LONDON: Ethiopian Tirunesh Dibaba attempts a track double in the 5,000 meters to add to the 10,000 Olympic crown she retained in thrilling fashion a week ago in London, but two doping cases overshadowed another action-packed day at the Games yesterday.
BMX riders provided high-speed thrills and spills over bumps and around banked corners and Britain suffered sailing defeats on the 14th day of competition, when fresh doping scandals involving a French and Kenyan athlete emerged.
France’s 5,000 meters runner Hassan Hirt failed a test for the banned blood booster EPO (erythropoietin) prior to competing in London, where he finished 11th in his first-round heat on Wednesday and failed to qualify.
Kenyan athletics officials also confirmed yesterday that distance runner Mathew Kisorio tested positive for a banned substance in June, but rejected his claim that doping was widespread in the country.
Earlier in the week Victor Conte, convicted owner of a now-defunct laboratory at the center of a global steroid scandal, said it was easy to cheat at the Olympics by using drugs.
The International Olympic Committee dismissed his comments as being “like a poacher criticizing a gamekeeper.”
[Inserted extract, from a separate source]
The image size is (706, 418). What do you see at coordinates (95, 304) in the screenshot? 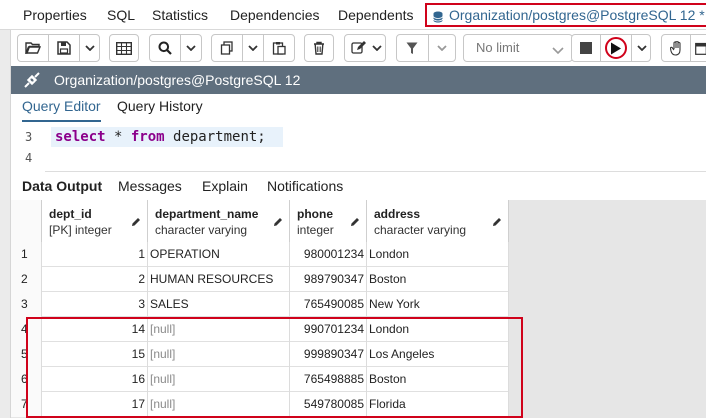
I see `cell-dept-id: 3` at bounding box center [95, 304].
Jubilant Jamaicans at home and in London were nursing hangovers yesterday following the fireworks of Thursday, when Usain Bolt became the first man to defend both the 100 and 200 sprints and sealed his place in Olympic lore.
The Jamaican 1-2-3 in the 200, the highlight of the Thursday’s athletics, made it particularly sweet for the Caribbean island which has just celebrated the 50th anniversary of independence from Britain.
“I made a goal to become a legend,” Bolt said after his 19.32-second dash. Reflecting on what he might do next, the world’s fastest human added: “I have made my goal, now I have to sit down and make another one.”
Jamaica’s women try to keep their country’s Olympic sprint magic flowing in Friday’s 4x100 relay.
Women’s double 100 champion Shelly-Ann Fraser-Pryce and third-placed Veronica Campbell-Brown will lock horns with a US quartet featuring 100 silver medalist Carmelita Jeter and 200 winner Allyson Felix.
The Jamaicans will be missing from the men’s 4x400 after failing to qualify but the United States, seeking an eighth successive win in the event, are not as strong as usual and face a real battle to keep their streak alive.
They would have no chance at all but for Manteo Mitchell, who astonishingly secured a place in the final for his team by running through the pain of a broken fibula bone in his leg.
Bolt’s triumph capped a remarkable Thursday when Kenya’s David Rudisha broke his own 800 world record, Britain’s Nicola Adams became the first woman to win an Olympic boxing title and the United States held off a Japanese fightback to win their third successive women’s soccer gold.
If she can win, Dibaba will be emulating the 5,000/10,000 double of Finnish man Lasse Viren in 1972/76. Ashton Eaton took the unofficial title of the world’s greatest athlete late on Thursday when he won the decathlon, helping the United States to climb atop the overall medals table with 39 golds and overtake China which is on 37.
The two have been neck-and-neck throughout London 2012 in the race for Olympic bragging rights, but whoever wins, home nation Britain will certainly be celebrating its best medals haul since 1908 when London first hosted the Games.
Its 25 golds put it behind China in third place and easily surpasses the previous best in Beijing of 19.
The golden glow has helped fuel the popularity of the Games among a public that has packed many venues and lifted athletes with deafening cheers.
Travel delays have not been as severe as some predicted despite a surge in travelers. Transport for London said yesterday that in the first 12 days of the Games, 47 million journeys were made on the underground, up 30 percent on a year ago.
There were disappointments for home fans yesterday though, including on the water where Australia won gold ahead of Britain in the men’s two-hander 470 sailing class. New Zealand repeated the trick in the women’s event.
Tunisia’s Oussama Mellouli won the men’s swimming marathon though the Serpentine lake in London’s Hyde Park to become the first swimmer to get medals in the pool and open water.